*** Data section ***
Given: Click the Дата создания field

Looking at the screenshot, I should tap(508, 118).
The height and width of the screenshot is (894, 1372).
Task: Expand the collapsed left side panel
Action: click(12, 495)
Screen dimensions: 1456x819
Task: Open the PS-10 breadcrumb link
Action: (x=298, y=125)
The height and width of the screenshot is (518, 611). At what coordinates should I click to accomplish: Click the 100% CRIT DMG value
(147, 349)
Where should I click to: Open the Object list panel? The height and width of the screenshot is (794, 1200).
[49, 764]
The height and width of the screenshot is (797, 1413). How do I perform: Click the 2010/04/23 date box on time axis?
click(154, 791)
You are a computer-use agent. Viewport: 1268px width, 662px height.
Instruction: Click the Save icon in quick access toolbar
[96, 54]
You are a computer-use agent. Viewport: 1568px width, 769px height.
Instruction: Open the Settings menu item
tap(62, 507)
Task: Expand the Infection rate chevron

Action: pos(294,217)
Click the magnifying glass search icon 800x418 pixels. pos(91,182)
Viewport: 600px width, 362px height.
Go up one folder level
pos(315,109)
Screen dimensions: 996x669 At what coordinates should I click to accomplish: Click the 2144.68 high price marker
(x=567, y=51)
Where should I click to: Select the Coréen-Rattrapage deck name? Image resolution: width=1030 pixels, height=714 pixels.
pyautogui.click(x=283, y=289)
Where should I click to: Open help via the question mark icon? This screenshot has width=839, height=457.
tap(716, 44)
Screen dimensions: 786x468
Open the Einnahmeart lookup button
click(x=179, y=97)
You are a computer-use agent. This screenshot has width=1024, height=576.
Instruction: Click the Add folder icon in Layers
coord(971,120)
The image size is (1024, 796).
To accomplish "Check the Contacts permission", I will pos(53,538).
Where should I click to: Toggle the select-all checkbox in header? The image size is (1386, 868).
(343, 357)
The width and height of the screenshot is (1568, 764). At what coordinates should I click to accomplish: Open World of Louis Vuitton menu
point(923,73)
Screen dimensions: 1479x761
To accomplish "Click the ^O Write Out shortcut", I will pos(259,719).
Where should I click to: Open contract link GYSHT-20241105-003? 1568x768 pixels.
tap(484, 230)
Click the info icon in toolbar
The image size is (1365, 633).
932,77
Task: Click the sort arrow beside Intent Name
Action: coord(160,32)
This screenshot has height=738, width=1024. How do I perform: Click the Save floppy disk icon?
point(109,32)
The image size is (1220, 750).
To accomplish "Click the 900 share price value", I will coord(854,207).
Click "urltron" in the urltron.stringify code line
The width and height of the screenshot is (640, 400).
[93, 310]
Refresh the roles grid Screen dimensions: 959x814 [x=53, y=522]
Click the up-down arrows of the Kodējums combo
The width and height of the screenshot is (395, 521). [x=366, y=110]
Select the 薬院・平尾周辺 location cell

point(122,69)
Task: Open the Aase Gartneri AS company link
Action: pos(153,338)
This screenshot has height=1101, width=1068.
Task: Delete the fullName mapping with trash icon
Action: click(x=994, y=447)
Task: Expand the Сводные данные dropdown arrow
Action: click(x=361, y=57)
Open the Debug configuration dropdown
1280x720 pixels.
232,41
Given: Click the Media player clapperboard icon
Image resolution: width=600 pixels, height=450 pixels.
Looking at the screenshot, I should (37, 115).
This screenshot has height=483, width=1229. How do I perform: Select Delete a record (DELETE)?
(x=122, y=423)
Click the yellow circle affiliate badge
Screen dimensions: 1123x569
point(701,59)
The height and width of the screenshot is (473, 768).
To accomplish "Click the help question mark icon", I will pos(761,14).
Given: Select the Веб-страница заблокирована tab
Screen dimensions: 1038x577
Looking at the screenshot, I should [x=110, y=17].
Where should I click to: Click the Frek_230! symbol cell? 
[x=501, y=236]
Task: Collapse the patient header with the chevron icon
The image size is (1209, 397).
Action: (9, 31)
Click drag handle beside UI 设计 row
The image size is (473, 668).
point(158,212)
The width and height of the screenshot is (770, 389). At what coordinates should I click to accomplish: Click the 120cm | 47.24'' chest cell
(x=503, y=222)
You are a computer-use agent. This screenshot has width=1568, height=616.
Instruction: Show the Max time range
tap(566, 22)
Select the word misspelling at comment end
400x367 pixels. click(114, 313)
***
Transcribe the listing above in full, so that every line matches exactly.

• [Task solution]
Given: Click the Дата создания field

Looking at the screenshot, I should tap(508, 118).
The height and width of the screenshot is (894, 1372).
Task: Expand the collapsed left side panel
Action: click(12, 495)
Screen dimensions: 1456x819
Task: Open the PS-10 breadcrumb link
Action: (x=298, y=125)
The height and width of the screenshot is (518, 611). At what coordinates should I click to accomplish: Click the 100% CRIT DMG value
(147, 349)
Where should I click to: Open the Object list panel? The height and width of the screenshot is (794, 1200).
[49, 764]
The height and width of the screenshot is (797, 1413). How do I perform: Click the 2010/04/23 date box on time axis?
click(154, 791)
You are a computer-use agent. Viewport: 1268px width, 662px height.
Instruction: Click the Save icon in quick access toolbar
[96, 54]
You are a computer-use agent. Viewport: 1568px width, 769px height.
Instruction: Open the Settings menu item
tap(62, 507)
Task: Expand the Infection rate chevron

Action: pos(294,217)
Click the magnifying glass search icon 800x418 pixels. pos(91,182)
Viewport: 600px width, 362px height.
Go up one folder level
pos(315,109)
Screen dimensions: 996x669 At what coordinates should I click to accomplish: Click the 2144.68 high price marker
(x=567, y=51)
Where should I click to: Select the Coréen-Rattrapage deck name? Image resolution: width=1030 pixels, height=714 pixels.
pyautogui.click(x=283, y=289)
Where should I click to: Open help via the question mark icon? This screenshot has width=839, height=457.
tap(716, 44)
Screen dimensions: 786x468
Open the Einnahmeart lookup button
click(x=179, y=97)
You are a computer-use agent. This screenshot has width=1024, height=576.
Instruction: Click the Add folder icon in Layers
coord(971,120)
The image size is (1024, 796).
To accomplish "Check the Contacts permission", I will pos(53,538).
Where should I click to: Toggle the select-all checkbox in header? The image size is (1386, 868).
(343, 357)
The width and height of the screenshot is (1568, 764). At what coordinates should I click to accomplish: Open World of Louis Vuitton menu
point(923,73)
Screen dimensions: 1479x761
To accomplish "Click the ^O Write Out shortcut", I will pos(259,719).
Where should I click to: Open contract link GYSHT-20241105-003? 1568x768 pixels.
tap(484, 230)
Click the info icon in toolbar
The image size is (1365, 633).
932,77
Task: Click the sort arrow beside Intent Name
Action: coord(160,32)
This screenshot has height=738, width=1024. How do I perform: Click the Save floppy disk icon?
point(109,32)
The image size is (1220, 750).
To accomplish "Click the 900 share price value", I will coord(854,207).
Click "urltron" in the urltron.stringify code line
The width and height of the screenshot is (640, 400).
[93, 310]
Refresh the roles grid Screen dimensions: 959x814 [x=53, y=522]
Click the up-down arrows of the Kodējums combo
The width and height of the screenshot is (395, 521). [x=366, y=110]
Select the 薬院・平尾周辺 location cell

point(122,69)
Task: Open the Aase Gartneri AS company link
Action: pos(153,338)
This screenshot has height=1101, width=1068.
Task: Delete the fullName mapping with trash icon
Action: click(x=994, y=447)
Task: Expand the Сводные данные dropdown arrow
Action: click(x=361, y=57)
Open the Debug configuration dropdown
1280x720 pixels.
232,41
Given: Click the Media player clapperboard icon
Image resolution: width=600 pixels, height=450 pixels.
Looking at the screenshot, I should (37, 115).
This screenshot has height=483, width=1229. How do I perform: Select Delete a record (DELETE)?
(x=122, y=423)
Click the yellow circle affiliate badge
Screen dimensions: 1123x569
point(701,59)
The height and width of the screenshot is (473, 768).
To accomplish "Click the help question mark icon", I will pos(761,14).
Given: Select the Веб-страница заблокирована tab
Screen dimensions: 1038x577
Looking at the screenshot, I should [x=110, y=17].
Where should I click to: Click the Frek_230! symbol cell? 
[x=501, y=236]
Task: Collapse the patient header with the chevron icon
The image size is (1209, 397).
Action: (9, 31)
Click drag handle beside UI 设计 row
The image size is (473, 668).
point(158,212)
The width and height of the screenshot is (770, 389). At what coordinates should I click to accomplish: Click the 120cm | 47.24'' chest cell
(x=503, y=222)
You are a computer-use agent. This screenshot has width=1568, height=616.
Instruction: Show the Max time range
tap(566, 22)
Select the word misspelling at comment end
400x367 pixels. click(114, 313)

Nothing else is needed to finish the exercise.